Relevant articles and documents

Preparation method of azithromycin (by machine translation)

After the reaction temperature is, the reaction temperature of A is adjusted 0 °C to, for NaHCO3 hours, and then the reaction solution is evaporated and dried, 1 by suction filtration, at NaOH. degree. C. for PH hours to obtain a white solid 11 - 12, which is dissolved in an ethanol solution 3 and subjected to suction filtration to obtain a white solid . The invention discloses a 2h preparation method, of azithromycin in an ethanol solution after reaction, A; hours to carry out suction filtration; to A g of the toluene, sulfonyl. chloride, obtained 10 °C. (by machine translation)

Mild, calcium catalysed Beckmann rearrangements

A mild calcium catalysed Beckmann rearrangement has been realised, which forgoes the more traditional harsh reactions conditions associated with the transformation. The catalyst system is shown to be tolerant towards a wide variety of functional groups relevant to natural product synthesis and medicinal chemistry and the synthetic utility of the reaction has also been investigated. A preliminary mechanistic investigation was performed to understand the nature of the incoming nucleophile and a possible reaction pathway is described.

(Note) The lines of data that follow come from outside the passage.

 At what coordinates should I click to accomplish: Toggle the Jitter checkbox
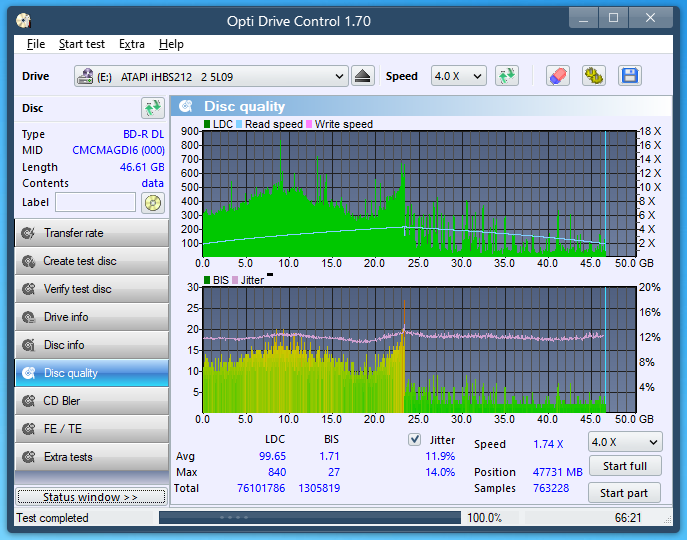[x=415, y=440]
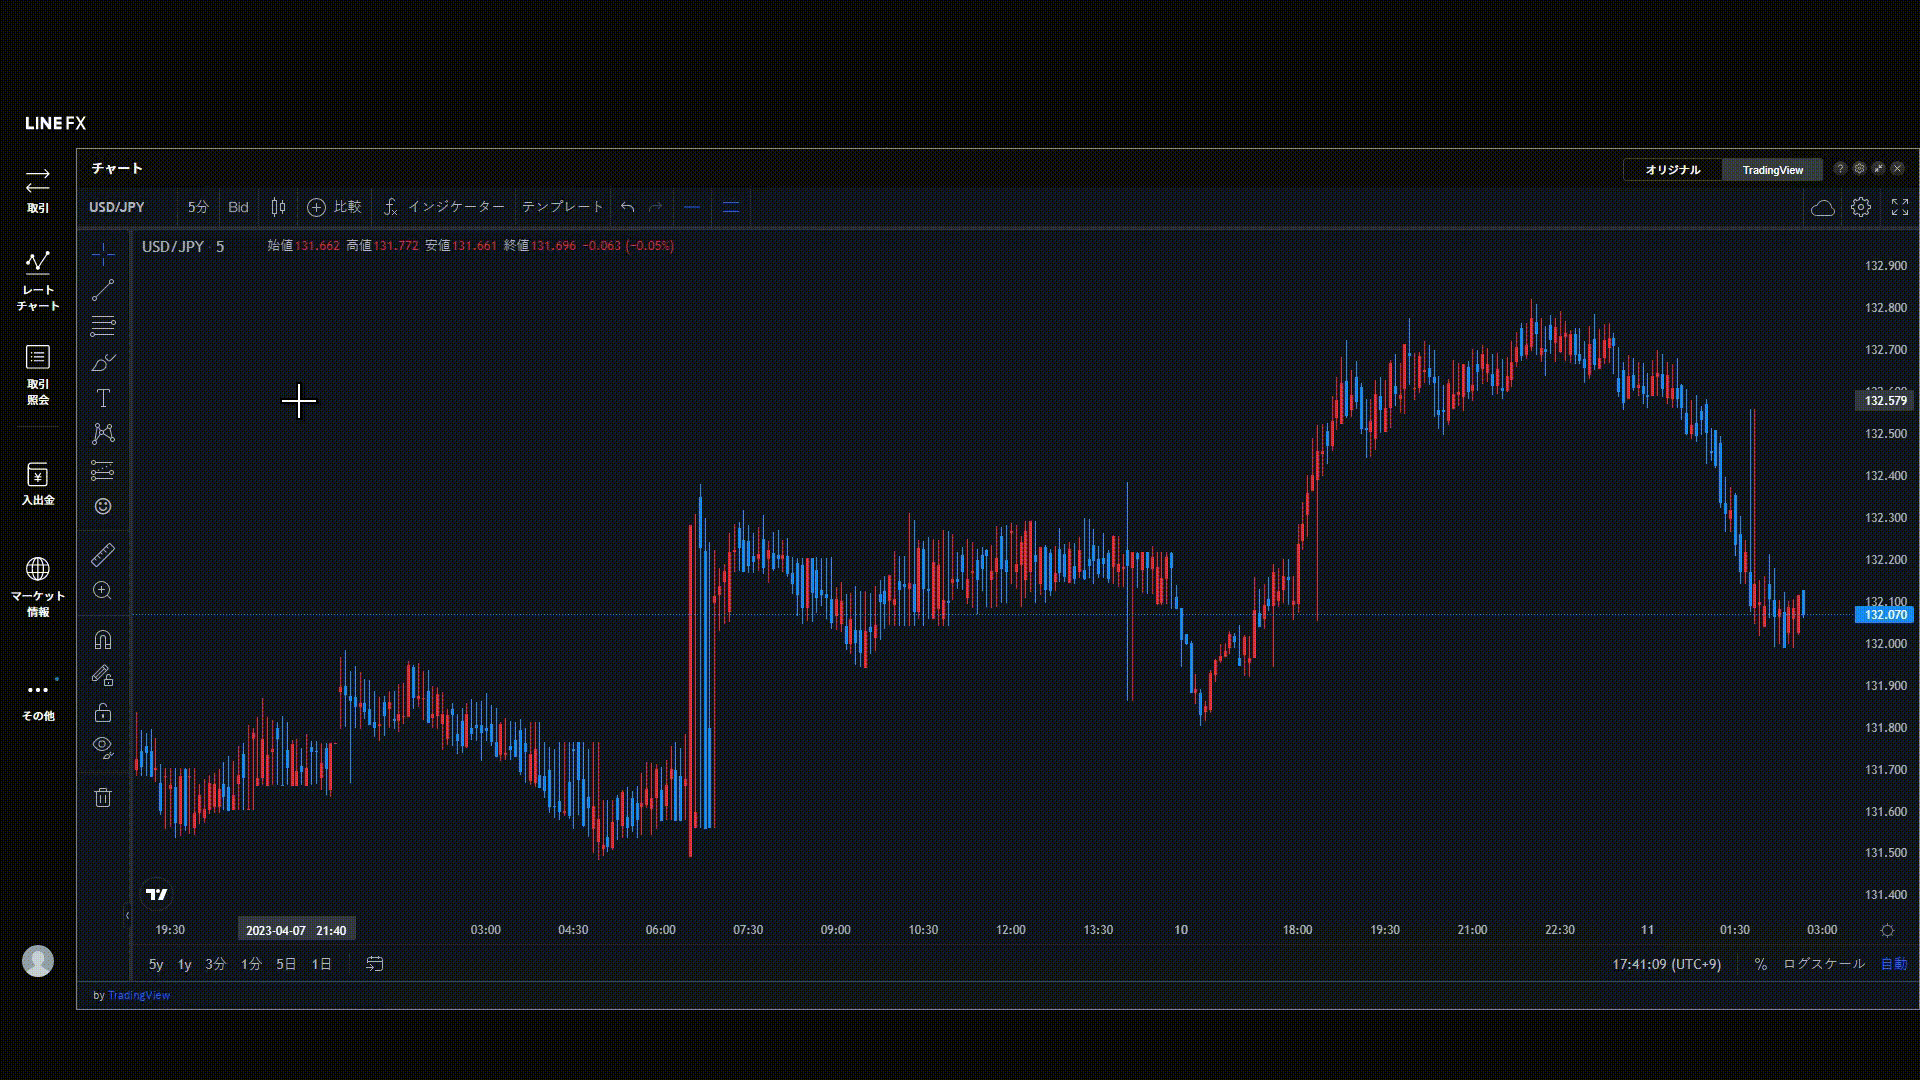The image size is (1920, 1080).
Task: Toggle log scale (ログスケール)
Action: [1823, 964]
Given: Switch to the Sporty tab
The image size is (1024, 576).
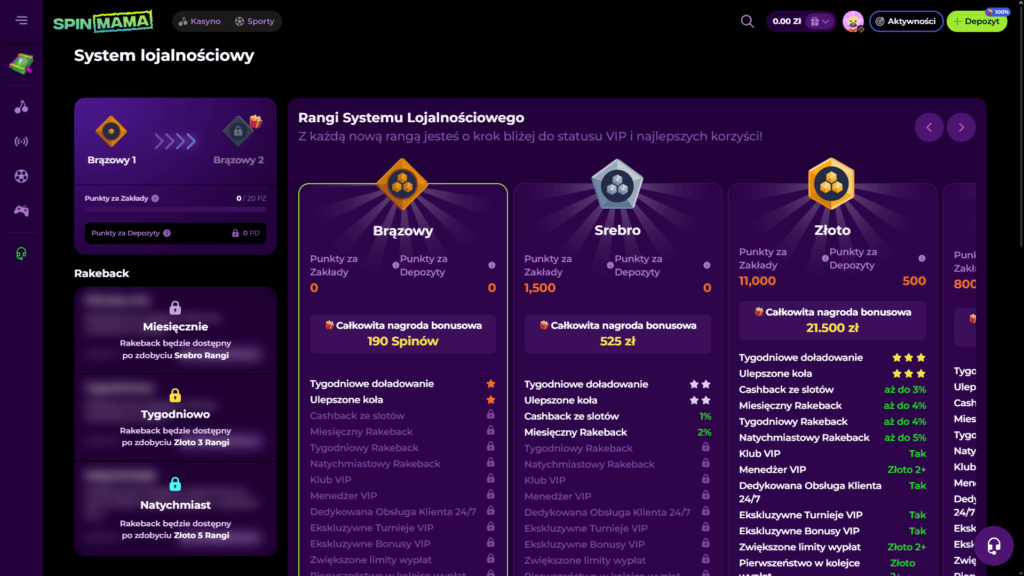Looking at the screenshot, I should (x=254, y=21).
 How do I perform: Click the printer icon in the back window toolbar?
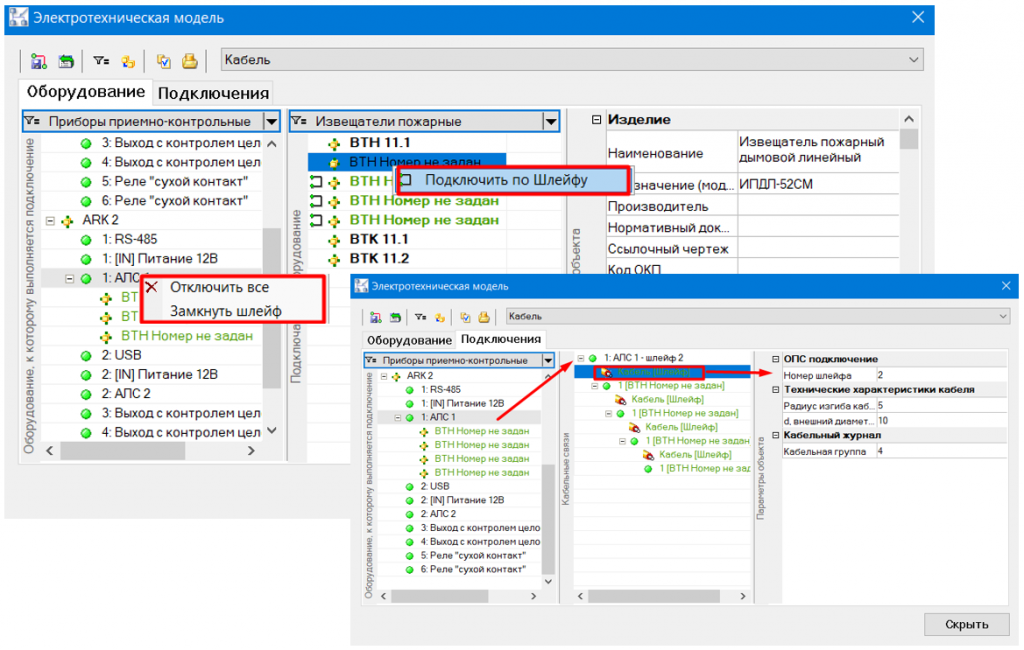pos(189,61)
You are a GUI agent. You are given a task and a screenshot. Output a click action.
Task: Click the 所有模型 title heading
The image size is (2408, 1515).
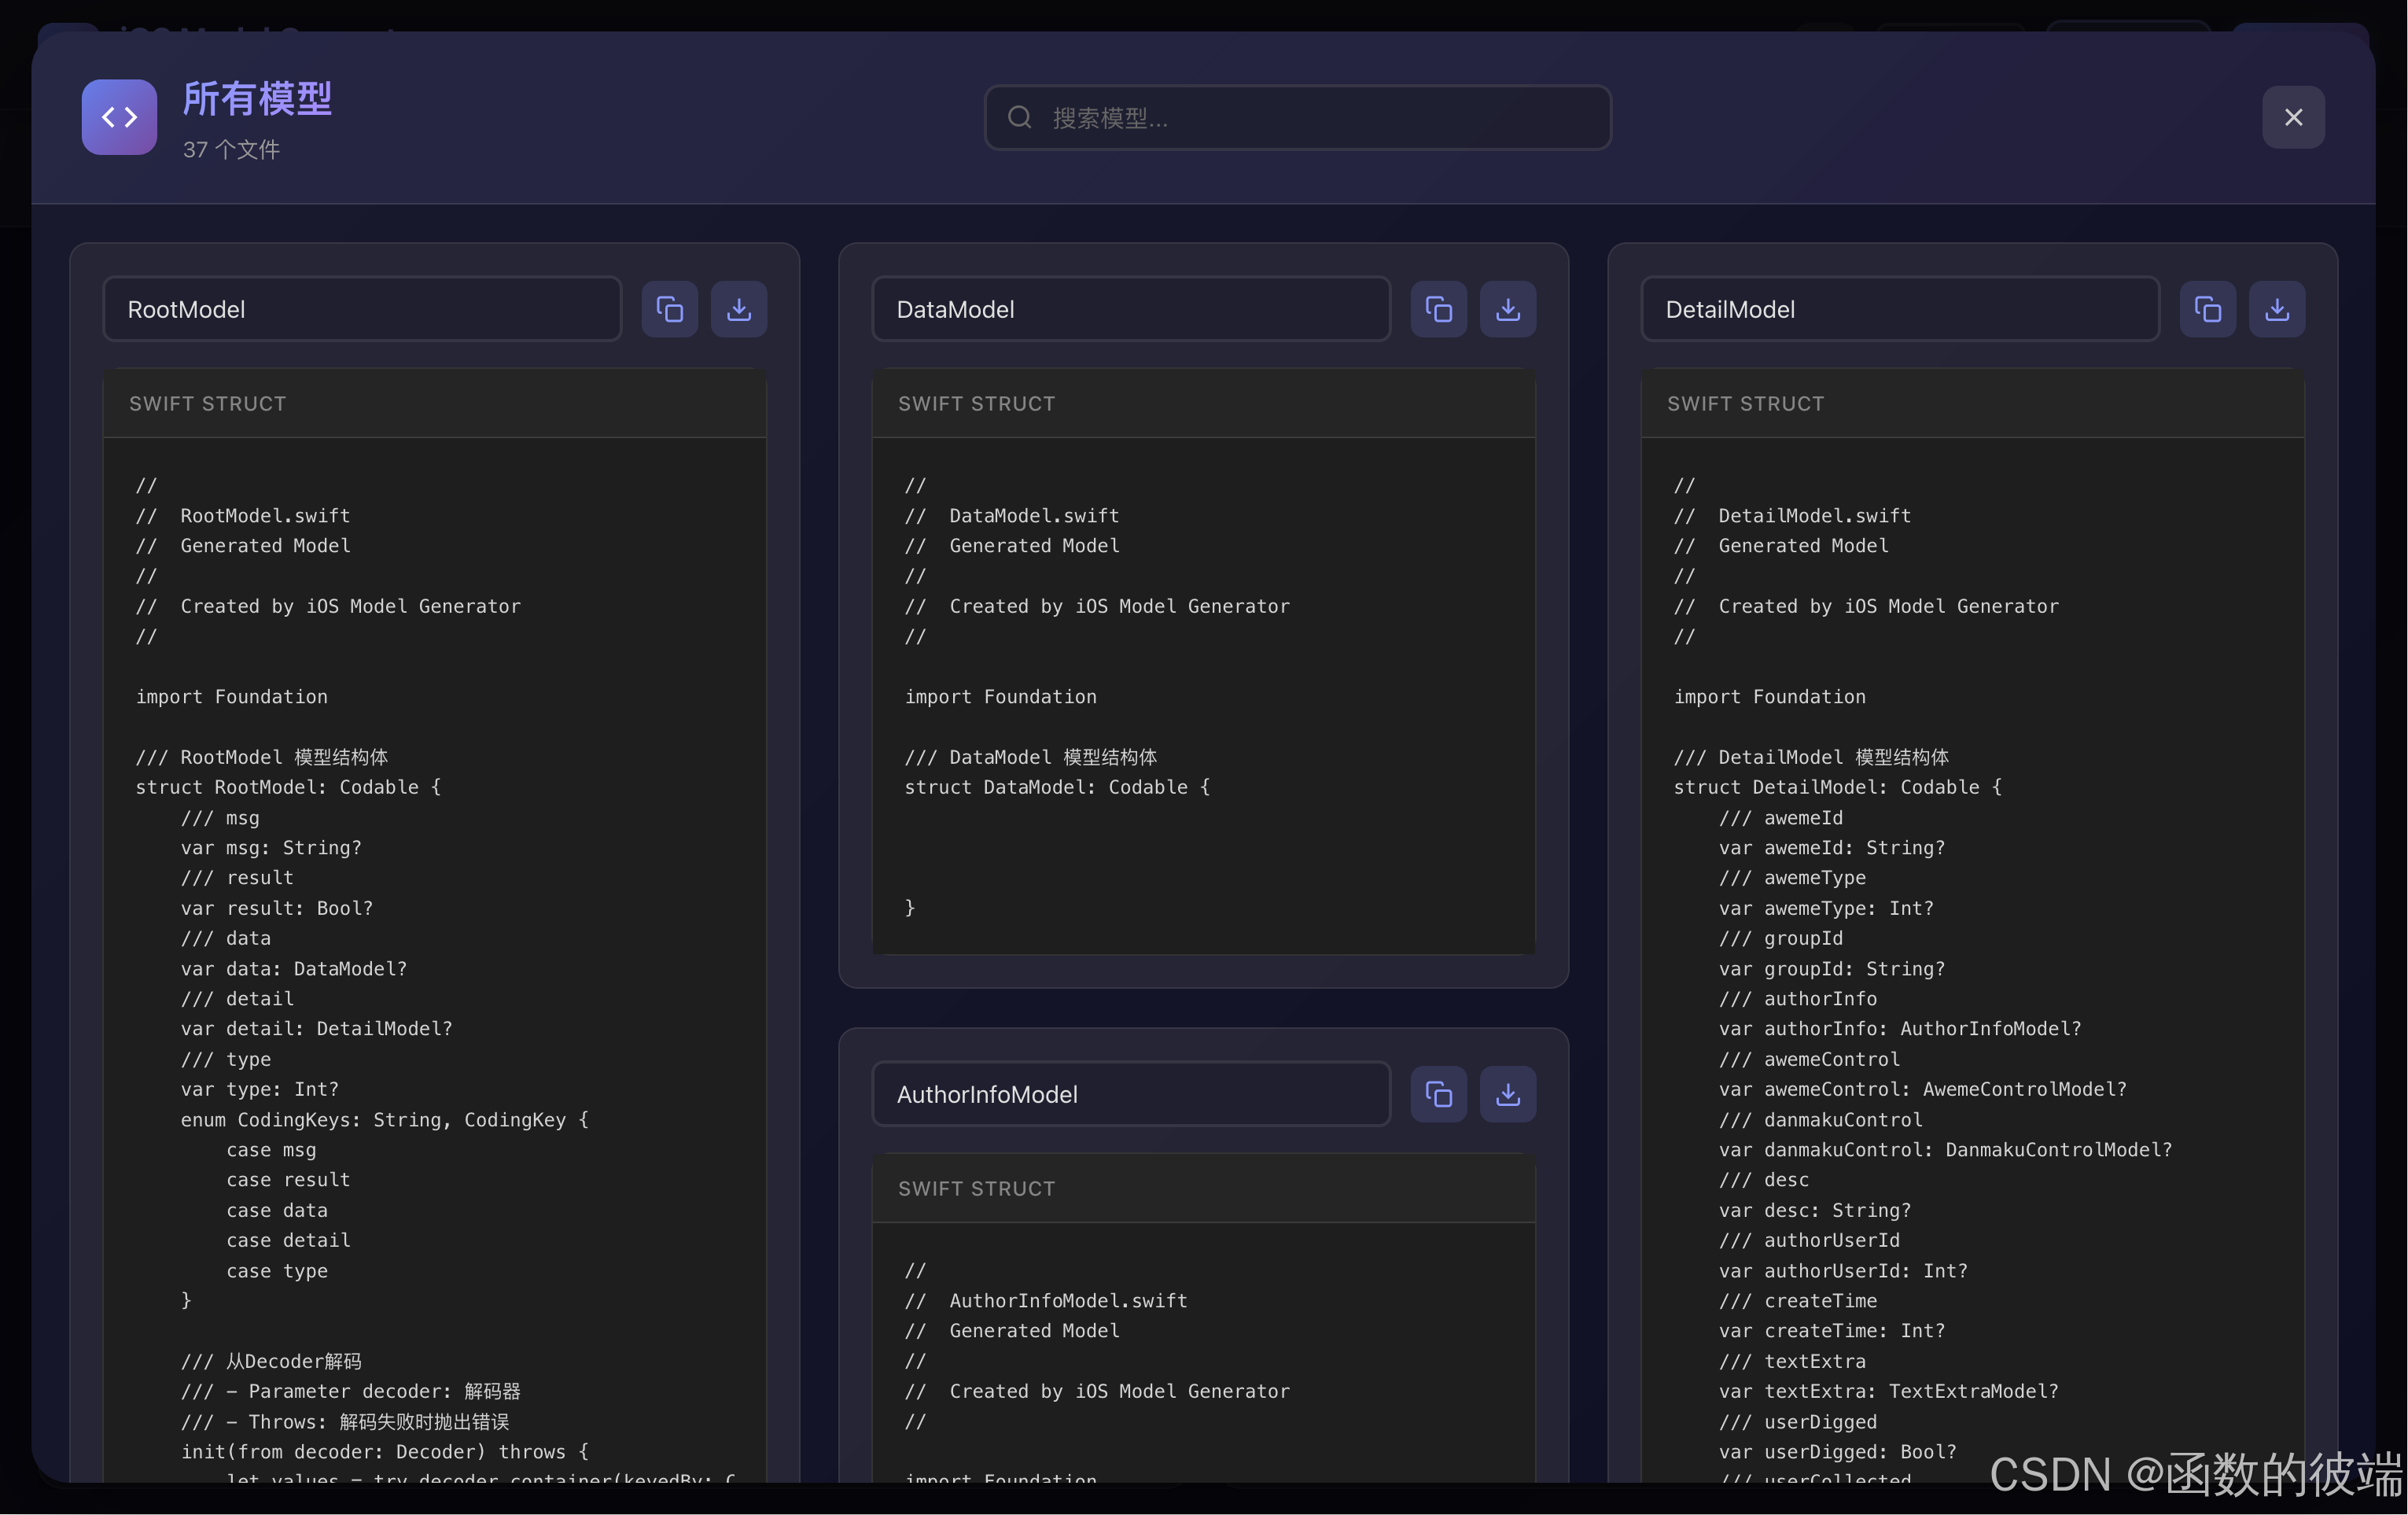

Method for synthesizing azithromycin

The invention relates to a method for synthesizing azithromycin. According to the invention, erythromycin thiocyanate is adopted as an initial raw material of an oximation reaction, such that erythromycin oxime thiocyanate is obtained; the next step of reaction is directly carried out; and through rearrangement, reduction and methylation reactions, azithromycin is obtained. The rearrangement and reduction reactions are carried out with a one-pot method. A reduction reaction product is not separated in a solid form, and is directly used in the methylation reaction. With the synthesizing method provided by the invention, a conversion process from erythromycin oxime thiocyanate to eythromycin oxime is eliminated, and steps that rearrangement and reduction products are separated in solid forms in an original process are also eliminated. The process is environment-friendly and simple, and has the advantages of high yield, low cost, low pollution and high product purity. The method is suitable for industrialized productions.